FAYETTEVILLE, Ark. – Gov. Asa Hutchinson signed into law Thursday legislation to ban state or local mask mandates for preventing the spread of the coronavirus, even though the prohibition will not take effect until later this summer.
Hutchinson last month dropped the state’s mandate, but cities including Fayetteville and Little Rock were allowed to keep their requirements in place.
The bill is the latest measure the Republican governor has signed to curb the state’s restrictions because of the pandemic. Hutchinson on Wednesday signed bills prohibiting state and local governments from requiring vaccinations against the virus or “vaccine passports” to access services.
The mask mandate ban does not prevent businesses from imposing their own requirements, unlike an earlier version of the bill Hutchinson had said he would veto. The new law doesn’t take effect until late July at the earliest.
The measure doesn’t apply to state-owned or state-controlled health care facilities, state prisons or facilities operated by the Division of Youth Services.
The bill was signed on the same day in which the state’s count of total cases since March 2020 rose by 240.
The number of people hospitalized in the state with covid-19 rose by one, to 166.
The state’s death toll from the virus, as tracked by the Arkansas Department of Health, rose by nine, to 5,735.
“Our vaccine numbers were lower today than last week,” Hutchinson said in a statement. “We have plenty of doses across the state, and all Arkansans 16 and older are eligible.
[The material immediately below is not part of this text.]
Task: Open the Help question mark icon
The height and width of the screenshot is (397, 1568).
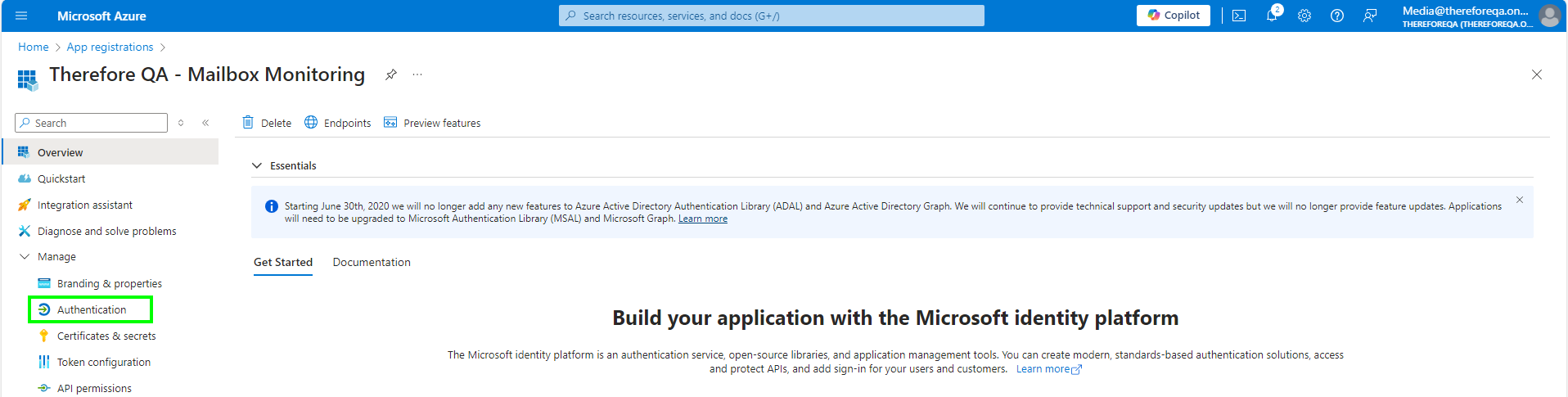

Check the Department of Health website or call 1-800-985-6030 if you need assistance finding a location to get vaccinated.”
The Health Department reported that the number of vaccine doses that had been administered in the state, including second doses of the Pfizer and Moderna vaccines, grew by 14,774.
That was almost 5,900 doses lower than the increase a week earlier.
Over a rolling seven-day span, the total number of doses that had been administered dipped below 100,000 for the first time since the week ending March 6.
The increase in cases was smaller than the one a day earlier but larger, by 79, than the one the previous Thursday, April 22.